Filter the data below for the string "Enable" and copy each matching line.
*** Opening of Source data ***
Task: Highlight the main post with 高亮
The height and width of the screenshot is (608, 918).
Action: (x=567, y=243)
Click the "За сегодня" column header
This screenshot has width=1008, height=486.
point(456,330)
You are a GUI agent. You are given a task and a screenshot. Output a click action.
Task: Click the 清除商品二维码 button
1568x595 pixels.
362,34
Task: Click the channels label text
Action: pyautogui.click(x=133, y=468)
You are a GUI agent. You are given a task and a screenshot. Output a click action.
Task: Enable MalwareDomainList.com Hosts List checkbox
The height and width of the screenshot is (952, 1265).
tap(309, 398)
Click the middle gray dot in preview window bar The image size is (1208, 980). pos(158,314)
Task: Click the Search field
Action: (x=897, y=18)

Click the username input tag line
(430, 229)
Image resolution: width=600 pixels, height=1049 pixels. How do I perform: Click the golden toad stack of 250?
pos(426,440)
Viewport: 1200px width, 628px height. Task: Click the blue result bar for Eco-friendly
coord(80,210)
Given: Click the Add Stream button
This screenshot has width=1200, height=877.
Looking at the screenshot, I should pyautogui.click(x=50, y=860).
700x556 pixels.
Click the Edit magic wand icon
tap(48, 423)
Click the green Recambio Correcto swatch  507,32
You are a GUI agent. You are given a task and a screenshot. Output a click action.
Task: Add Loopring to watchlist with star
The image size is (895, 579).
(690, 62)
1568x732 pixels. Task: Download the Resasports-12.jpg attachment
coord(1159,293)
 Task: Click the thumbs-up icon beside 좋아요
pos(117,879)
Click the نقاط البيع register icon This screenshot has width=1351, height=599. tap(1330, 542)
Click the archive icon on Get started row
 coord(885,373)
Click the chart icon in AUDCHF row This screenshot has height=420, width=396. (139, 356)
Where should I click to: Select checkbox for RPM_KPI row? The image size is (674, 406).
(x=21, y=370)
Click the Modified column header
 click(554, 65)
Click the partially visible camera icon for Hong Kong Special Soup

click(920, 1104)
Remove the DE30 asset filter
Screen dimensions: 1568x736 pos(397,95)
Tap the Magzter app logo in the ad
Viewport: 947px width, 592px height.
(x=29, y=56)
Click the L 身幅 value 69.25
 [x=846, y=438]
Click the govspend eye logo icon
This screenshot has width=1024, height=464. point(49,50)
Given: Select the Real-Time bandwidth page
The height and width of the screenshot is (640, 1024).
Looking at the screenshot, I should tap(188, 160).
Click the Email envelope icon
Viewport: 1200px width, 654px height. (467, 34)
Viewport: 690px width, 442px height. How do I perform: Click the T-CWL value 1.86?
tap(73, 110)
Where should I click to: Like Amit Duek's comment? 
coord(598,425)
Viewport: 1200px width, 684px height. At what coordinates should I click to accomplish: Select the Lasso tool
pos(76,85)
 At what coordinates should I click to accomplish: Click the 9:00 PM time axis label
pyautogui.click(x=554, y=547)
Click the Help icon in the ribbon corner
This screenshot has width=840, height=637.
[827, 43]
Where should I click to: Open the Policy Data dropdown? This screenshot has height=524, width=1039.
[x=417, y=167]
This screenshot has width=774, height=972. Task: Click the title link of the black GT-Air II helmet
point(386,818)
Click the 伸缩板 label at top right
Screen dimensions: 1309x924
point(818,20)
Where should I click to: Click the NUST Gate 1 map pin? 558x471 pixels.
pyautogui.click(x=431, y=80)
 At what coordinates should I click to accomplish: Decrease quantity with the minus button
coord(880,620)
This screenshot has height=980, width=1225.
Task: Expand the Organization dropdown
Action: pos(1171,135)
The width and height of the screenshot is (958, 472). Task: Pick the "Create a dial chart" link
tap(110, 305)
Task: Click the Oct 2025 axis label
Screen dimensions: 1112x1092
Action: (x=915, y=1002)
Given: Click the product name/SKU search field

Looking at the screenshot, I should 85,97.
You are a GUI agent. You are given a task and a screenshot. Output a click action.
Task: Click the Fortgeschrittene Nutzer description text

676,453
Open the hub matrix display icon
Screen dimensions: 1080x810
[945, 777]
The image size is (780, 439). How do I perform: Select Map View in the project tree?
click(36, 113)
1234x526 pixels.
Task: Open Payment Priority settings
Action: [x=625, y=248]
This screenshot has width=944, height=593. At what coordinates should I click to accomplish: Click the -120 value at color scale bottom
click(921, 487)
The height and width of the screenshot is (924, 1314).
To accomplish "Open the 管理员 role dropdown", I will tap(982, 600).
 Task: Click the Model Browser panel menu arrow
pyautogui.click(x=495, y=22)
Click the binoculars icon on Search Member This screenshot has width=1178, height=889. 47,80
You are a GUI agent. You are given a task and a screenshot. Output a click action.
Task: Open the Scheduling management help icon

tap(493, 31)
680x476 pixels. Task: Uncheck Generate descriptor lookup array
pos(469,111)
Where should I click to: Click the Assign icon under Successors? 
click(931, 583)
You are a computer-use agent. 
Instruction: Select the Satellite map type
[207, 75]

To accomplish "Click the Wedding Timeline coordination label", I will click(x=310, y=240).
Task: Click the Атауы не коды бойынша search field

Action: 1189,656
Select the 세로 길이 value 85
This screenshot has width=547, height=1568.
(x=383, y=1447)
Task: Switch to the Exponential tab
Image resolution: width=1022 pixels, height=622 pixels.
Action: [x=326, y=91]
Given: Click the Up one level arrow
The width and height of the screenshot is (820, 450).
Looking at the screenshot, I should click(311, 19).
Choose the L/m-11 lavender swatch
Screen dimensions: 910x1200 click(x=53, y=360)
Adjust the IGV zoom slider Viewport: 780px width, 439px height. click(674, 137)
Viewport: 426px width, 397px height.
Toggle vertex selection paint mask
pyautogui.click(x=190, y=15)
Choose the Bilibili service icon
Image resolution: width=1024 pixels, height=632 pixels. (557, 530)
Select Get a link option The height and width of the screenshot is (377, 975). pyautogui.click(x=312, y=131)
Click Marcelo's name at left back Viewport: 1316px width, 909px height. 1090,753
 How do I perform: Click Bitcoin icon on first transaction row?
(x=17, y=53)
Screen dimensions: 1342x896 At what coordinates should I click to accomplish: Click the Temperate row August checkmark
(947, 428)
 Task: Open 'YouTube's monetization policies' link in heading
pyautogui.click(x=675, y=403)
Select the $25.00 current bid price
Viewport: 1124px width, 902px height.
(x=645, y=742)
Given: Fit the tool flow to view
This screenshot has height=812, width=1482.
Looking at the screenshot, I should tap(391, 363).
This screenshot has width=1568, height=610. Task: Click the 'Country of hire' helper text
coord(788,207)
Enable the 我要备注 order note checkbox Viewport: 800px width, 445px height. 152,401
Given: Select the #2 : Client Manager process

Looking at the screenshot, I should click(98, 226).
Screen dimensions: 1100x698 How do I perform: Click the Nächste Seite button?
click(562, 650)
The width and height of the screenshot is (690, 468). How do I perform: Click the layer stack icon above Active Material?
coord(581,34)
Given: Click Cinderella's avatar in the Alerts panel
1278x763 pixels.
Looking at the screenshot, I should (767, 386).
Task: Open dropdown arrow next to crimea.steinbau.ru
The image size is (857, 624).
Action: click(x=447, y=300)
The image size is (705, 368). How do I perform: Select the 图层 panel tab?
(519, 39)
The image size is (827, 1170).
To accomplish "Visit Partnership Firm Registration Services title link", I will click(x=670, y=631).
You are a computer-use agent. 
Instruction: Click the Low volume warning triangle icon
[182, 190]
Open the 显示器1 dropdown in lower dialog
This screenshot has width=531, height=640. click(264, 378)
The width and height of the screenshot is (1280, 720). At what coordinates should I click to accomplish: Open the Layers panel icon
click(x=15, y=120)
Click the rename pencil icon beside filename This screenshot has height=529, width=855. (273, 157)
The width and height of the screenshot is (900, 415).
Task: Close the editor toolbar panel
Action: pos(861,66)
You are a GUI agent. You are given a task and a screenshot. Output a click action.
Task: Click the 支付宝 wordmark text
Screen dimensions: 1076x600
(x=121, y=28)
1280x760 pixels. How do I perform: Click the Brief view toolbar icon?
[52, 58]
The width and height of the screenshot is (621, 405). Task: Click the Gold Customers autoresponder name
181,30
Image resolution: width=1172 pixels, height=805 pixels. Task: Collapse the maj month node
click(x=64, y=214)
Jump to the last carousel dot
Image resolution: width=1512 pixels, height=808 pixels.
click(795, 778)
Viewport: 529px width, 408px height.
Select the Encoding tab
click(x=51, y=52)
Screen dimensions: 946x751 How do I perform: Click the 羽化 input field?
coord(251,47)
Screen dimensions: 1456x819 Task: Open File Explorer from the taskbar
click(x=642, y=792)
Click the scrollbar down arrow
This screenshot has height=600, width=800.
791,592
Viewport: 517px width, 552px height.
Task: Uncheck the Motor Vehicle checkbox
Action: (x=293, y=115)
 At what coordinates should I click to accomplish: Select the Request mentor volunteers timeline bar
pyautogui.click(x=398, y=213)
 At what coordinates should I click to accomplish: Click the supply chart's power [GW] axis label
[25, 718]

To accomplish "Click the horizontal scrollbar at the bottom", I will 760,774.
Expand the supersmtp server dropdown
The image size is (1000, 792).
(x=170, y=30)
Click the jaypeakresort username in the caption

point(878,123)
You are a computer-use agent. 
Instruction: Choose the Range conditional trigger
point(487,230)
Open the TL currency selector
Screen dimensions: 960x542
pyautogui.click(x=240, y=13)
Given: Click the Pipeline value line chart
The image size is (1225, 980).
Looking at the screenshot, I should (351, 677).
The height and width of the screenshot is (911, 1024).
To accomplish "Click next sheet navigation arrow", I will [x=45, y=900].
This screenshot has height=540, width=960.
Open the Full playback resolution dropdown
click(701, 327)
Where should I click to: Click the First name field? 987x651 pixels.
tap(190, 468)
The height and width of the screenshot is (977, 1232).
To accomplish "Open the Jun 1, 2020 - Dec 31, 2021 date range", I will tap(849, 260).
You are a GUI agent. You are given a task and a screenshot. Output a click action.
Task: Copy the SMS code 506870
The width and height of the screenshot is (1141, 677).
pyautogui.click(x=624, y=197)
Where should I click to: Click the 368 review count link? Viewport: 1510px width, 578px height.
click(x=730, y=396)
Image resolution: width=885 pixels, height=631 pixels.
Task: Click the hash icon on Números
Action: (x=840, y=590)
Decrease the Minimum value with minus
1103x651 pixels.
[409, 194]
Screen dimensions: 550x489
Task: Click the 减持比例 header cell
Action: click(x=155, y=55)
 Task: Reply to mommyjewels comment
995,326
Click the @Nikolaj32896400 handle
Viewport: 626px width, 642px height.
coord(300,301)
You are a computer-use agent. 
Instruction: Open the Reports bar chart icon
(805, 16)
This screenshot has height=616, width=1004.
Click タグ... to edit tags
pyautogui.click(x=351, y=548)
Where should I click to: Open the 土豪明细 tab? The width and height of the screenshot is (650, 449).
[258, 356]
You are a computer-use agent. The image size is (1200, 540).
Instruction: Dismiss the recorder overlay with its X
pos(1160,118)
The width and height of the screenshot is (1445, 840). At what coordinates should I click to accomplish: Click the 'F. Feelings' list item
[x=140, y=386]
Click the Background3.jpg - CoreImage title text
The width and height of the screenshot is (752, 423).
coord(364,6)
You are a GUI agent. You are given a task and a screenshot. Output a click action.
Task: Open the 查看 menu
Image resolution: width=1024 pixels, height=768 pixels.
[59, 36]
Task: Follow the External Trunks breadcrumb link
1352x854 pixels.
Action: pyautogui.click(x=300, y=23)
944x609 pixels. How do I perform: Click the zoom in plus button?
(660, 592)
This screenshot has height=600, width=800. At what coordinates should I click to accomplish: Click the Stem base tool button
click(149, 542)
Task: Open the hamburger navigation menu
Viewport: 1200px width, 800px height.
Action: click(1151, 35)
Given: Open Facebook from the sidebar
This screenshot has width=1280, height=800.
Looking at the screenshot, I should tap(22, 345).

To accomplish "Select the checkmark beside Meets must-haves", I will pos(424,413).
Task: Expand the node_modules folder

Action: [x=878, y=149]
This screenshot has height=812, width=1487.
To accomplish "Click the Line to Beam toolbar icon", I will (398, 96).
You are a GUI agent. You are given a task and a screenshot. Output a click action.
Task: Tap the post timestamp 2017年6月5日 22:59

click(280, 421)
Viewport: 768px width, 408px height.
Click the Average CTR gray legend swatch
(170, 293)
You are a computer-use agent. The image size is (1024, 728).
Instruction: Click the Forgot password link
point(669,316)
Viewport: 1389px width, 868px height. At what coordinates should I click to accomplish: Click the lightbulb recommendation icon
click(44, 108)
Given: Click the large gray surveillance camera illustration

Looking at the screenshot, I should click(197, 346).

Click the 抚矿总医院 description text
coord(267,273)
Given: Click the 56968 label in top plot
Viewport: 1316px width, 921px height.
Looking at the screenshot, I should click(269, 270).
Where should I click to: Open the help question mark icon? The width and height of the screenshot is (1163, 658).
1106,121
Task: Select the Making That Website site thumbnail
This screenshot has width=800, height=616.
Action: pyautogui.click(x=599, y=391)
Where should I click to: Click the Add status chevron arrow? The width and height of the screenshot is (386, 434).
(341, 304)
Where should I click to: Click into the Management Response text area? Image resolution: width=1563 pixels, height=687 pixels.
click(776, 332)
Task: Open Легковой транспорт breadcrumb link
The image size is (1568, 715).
*** Close of Source data ***
**Task response:**
Task: Enable MalwareDomainList.com Hosts List checkbox
Enable the 我要备注 order note checkbox Viewport: 800px width, 445px height. 152,401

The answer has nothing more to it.